サキュルは川で魚釣りだ。川の方から「グウァンバレグウァンバレ」と、キングの声が響く。
私は自宅前のミニ作業場でサクサクと薪割りに勤しんだ。極大破壊魔法なので風情が無いな。
今度、手斧でも作ってみようか。銅と錫を混ぜて熱して型に溶かし入れて、固まったら河原の石で水研ぎすればよさげだ。
青銅の斧。ちょっと良くない? 柄も自作すれば私だけの宝物だ。
あと細かい作業ができるようにナイフなんかもいいな。
で、作業中に何気なく元聖女に訊く。
「なあシャンシャンよ。木の皮をつるっと剥くにはどうするといいか知っているか?」
「手で撫でればいいんでしょ?」
「誰もが光の回転刃を出せるわけじゃないんだぞ」
「残念だったわねメイヤさん。極大破壊魔法って細かい加工は苦手みたいだし」
「ふっふっふ。確かに大魔導師の力はダイナミック。なので知恵と工夫だ。正解は……」
「コアちゃんから仕入れた知識でマウント取って、なんだか子供みたいで可愛いわね」
「こ、子供ではないぞ!」
「それで、どうやるのかしら?」
シャンシャンはニッコリ。なんだかんだ、私の話に耳を傾けてくれるあたりは良い奴である。

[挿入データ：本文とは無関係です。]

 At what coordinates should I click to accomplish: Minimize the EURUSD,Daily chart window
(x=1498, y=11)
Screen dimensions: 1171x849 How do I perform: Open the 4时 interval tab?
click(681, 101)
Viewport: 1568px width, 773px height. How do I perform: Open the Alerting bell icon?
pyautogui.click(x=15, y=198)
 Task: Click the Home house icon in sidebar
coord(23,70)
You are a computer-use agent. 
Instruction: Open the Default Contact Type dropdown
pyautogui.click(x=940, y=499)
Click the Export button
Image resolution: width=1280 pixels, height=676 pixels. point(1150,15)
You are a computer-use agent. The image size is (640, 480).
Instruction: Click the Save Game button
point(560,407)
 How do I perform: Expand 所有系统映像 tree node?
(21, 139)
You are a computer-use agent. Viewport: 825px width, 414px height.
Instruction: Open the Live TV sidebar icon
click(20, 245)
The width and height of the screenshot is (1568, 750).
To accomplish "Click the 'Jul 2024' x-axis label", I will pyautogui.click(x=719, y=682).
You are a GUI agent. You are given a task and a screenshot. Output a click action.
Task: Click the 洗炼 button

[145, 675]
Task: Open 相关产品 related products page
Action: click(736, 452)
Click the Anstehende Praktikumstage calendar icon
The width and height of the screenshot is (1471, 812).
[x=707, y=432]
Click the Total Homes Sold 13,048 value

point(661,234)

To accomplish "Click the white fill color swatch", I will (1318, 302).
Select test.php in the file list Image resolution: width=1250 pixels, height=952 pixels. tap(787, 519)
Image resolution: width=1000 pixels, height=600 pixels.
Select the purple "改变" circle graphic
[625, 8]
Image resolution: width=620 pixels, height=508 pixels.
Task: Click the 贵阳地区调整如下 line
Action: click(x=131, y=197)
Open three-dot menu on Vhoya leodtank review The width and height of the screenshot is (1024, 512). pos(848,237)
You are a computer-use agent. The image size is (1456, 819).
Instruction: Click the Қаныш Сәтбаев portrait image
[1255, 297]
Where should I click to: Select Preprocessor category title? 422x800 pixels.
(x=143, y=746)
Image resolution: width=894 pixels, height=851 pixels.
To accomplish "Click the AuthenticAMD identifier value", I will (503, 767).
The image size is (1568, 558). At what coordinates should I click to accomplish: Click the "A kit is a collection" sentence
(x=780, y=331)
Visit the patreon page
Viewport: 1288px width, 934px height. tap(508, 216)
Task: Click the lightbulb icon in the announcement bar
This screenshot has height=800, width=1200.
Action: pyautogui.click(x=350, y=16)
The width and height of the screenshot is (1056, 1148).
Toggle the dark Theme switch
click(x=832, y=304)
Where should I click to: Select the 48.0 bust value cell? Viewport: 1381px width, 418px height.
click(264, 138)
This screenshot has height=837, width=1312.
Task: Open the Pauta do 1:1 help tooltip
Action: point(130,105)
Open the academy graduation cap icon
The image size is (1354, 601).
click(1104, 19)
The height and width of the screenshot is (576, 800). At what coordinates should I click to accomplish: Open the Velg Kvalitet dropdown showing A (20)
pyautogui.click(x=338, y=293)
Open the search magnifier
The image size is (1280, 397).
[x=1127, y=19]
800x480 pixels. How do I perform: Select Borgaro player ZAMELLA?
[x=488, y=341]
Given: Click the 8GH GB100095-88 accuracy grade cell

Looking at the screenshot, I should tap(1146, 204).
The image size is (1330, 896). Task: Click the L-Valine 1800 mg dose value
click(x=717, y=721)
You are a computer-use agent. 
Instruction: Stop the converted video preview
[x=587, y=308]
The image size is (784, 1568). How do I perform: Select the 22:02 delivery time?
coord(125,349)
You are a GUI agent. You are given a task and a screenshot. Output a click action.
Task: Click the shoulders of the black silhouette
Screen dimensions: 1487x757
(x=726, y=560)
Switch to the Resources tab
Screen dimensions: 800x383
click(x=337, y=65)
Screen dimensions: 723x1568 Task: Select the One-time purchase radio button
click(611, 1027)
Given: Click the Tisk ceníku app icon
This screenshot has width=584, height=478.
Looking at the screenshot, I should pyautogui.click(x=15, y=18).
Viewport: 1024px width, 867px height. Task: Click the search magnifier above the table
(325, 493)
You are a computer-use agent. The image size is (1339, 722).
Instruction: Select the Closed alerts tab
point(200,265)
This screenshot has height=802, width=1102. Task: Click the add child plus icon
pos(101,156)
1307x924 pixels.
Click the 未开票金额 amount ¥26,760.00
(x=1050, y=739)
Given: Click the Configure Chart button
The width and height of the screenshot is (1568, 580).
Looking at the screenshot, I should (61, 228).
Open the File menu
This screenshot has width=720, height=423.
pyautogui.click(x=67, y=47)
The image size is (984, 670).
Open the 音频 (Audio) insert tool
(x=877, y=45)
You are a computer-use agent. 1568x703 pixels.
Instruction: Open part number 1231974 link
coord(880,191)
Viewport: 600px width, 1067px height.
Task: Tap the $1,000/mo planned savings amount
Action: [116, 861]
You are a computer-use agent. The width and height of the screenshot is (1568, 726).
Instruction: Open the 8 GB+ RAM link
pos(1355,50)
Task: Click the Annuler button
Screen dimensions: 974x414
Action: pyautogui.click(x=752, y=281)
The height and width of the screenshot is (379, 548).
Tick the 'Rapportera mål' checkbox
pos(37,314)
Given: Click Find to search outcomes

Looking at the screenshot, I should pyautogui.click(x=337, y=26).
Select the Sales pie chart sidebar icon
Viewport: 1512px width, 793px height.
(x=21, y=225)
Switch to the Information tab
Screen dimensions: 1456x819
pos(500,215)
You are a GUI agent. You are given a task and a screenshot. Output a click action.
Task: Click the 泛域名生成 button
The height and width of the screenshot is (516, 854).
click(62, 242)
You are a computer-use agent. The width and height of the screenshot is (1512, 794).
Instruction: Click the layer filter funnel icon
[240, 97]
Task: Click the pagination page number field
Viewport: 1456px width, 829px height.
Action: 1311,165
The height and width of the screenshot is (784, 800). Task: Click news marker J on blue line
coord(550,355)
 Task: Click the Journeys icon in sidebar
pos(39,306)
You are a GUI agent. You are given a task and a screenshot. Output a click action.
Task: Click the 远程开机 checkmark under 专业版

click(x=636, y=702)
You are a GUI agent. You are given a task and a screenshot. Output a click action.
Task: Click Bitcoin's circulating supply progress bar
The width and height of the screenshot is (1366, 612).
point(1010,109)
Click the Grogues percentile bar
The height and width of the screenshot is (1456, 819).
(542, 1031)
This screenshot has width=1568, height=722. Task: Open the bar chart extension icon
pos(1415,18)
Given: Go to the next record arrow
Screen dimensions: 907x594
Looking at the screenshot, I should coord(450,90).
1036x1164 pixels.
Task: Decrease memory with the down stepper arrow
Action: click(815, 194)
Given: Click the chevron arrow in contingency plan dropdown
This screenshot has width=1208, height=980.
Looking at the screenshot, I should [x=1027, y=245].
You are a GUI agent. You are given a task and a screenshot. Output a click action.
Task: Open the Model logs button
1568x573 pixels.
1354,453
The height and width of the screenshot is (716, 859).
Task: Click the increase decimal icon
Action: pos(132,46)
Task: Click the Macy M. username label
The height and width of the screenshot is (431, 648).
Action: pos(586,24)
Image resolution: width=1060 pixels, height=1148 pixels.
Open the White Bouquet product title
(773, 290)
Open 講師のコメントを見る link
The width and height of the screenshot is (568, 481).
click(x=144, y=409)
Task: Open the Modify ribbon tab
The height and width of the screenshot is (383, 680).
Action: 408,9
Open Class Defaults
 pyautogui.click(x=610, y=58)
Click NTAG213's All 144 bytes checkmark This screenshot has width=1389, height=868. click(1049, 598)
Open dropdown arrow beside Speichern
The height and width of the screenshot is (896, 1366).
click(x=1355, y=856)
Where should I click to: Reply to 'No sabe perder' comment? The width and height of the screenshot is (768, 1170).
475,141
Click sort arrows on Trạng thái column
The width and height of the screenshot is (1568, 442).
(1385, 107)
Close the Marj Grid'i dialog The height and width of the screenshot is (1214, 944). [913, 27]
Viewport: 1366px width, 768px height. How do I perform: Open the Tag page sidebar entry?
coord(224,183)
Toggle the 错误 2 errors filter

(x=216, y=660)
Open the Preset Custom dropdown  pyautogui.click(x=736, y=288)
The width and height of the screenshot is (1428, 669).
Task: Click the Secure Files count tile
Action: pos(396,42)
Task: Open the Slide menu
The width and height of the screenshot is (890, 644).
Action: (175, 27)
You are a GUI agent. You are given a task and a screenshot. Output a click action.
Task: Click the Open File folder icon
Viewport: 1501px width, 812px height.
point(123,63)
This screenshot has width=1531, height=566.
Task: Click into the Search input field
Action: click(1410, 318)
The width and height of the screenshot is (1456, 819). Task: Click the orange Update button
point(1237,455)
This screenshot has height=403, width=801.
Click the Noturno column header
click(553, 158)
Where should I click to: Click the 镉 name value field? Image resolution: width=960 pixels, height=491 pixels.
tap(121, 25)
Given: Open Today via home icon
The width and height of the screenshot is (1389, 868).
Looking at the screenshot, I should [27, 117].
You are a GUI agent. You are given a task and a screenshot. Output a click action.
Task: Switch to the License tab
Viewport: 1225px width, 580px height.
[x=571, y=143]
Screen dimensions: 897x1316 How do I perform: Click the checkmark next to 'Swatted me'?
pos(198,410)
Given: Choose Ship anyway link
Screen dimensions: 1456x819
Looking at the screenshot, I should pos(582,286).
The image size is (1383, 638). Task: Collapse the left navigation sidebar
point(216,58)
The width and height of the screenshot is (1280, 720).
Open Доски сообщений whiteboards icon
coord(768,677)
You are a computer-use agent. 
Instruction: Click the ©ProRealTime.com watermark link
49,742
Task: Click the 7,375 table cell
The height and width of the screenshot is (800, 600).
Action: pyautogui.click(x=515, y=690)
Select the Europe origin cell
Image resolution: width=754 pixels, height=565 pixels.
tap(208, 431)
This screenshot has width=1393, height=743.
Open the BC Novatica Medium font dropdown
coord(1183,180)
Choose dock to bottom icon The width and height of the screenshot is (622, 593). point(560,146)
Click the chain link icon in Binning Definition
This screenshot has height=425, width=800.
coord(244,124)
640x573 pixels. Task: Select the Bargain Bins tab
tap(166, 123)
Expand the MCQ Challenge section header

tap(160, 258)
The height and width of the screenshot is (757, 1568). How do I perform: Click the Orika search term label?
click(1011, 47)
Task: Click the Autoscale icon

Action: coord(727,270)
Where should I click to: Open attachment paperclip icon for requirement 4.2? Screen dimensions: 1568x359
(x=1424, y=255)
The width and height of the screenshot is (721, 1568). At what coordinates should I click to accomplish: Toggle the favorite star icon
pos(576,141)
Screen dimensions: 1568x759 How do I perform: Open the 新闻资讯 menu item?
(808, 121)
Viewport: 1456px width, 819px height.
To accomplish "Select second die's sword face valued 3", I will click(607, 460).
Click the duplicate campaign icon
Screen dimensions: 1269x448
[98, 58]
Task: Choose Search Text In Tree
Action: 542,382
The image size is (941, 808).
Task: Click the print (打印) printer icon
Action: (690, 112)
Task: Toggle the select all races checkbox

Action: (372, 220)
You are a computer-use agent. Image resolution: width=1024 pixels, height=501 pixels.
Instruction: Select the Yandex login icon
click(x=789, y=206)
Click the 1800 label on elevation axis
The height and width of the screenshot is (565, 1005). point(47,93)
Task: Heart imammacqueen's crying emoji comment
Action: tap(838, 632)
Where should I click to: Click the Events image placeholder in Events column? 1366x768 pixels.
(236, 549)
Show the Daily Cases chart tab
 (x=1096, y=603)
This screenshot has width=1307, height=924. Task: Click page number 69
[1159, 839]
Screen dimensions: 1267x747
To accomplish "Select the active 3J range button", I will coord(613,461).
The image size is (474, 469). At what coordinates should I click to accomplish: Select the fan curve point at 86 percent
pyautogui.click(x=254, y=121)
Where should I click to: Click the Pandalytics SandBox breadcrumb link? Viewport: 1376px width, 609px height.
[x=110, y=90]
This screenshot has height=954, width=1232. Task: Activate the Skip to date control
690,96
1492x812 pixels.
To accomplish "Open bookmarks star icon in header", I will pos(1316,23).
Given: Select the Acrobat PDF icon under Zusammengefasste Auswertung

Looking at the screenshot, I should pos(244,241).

「丸太を川の水につけておくのだ。水分を吸った樹皮は手で剥けるほど柔らかくなるんだと」
現在、何本か丸太や枝やらを浸水中。木の棒一つ作るのも楽しいものである。
と、金髪がふわりと揺れて少女は「う~ん」と背伸びをした。
彼女の平らさがひときわ強調される。
「メイヤさん、どこを見てるのかしら?」
「シャンシャンのことを全体的にぼんやりと」
「嘘は良くないわよ。フローリングとか壁とかまな板とか平面のことを考えたんじゃないかしら?」
「いや、全然」
「本当ぅ?」
軽口をたたき合いつつ――
虹色の繭玉が10個出来上がった。
シャンシャンが首をコキュコキュさせる。
「ねえメイヤさん。肩こっちゃった。揉み揉みして?」
「元聖女なんだから回復系の魔法で血行くらいよくなるだろうに」
「人の手でしてもらえるから気持ちいいの。ね? いっぱい糸紡いだし、早く早く」
最近、淫魔の影響か積極的に要求するようになったな。
「この大魔導師にマッサージをさせるとは……まあいいだろう。貴様にはもっと働いてもらうつもりでいたからな」
「はい、じゃあウッドデッキに座って。ちょっと股を開くようにしてね。うん、そんな感じ」
私は言われるまま、デッキの縁に腰掛ける。両足を開くと、その間に少女はちょこんと収まった。
ふわりとした金髪が鼻先をくすぐる距離だ。
「じゃあ、お願いします大魔導師様」
「ちょっと近くないか?」
「間違って前に腕を回して変なところを揉んだりしちゃだめよ?」
「揉めるだけ無いんだよなぁ」
「ライン越えなんですけど?」
少女はぶんぶんと頭を揺らした。髪で顔面をベチベチされる。
「わ、わかった! せんから。暴れるな。大人しく揉まれろ」
「ちょっと強くても大丈夫よ」
髪の毛の下に手を入れ、首筋に人差し指の側面を当てる。
撫でるように肩に手を掛けた。
ほっそりしていて小さい。樹齢千年を切り倒すとは思えないな。
人にマッサージを施すなんて、初めてだ。
知識も無い。本で読んでおけばと思いつつ――
一揉み、二揉み、もーみもみ。
「ん……あん……上手いじゃない……そこ……もっとして。ぐいぐい押し込んで……キュンってなるから」
「貴様わざとか?」
「え? やだ止めないで……気持ちいいの……あっ、弱いとこ……もうちょっと優しく撫でて……ん……声出ちゃう」
私の股の間で元聖女が小さな尻をむずむずくねらせた。
こいつの方が淫魔な件。
妙なことになる前に、とっととほぐしきってしまおう。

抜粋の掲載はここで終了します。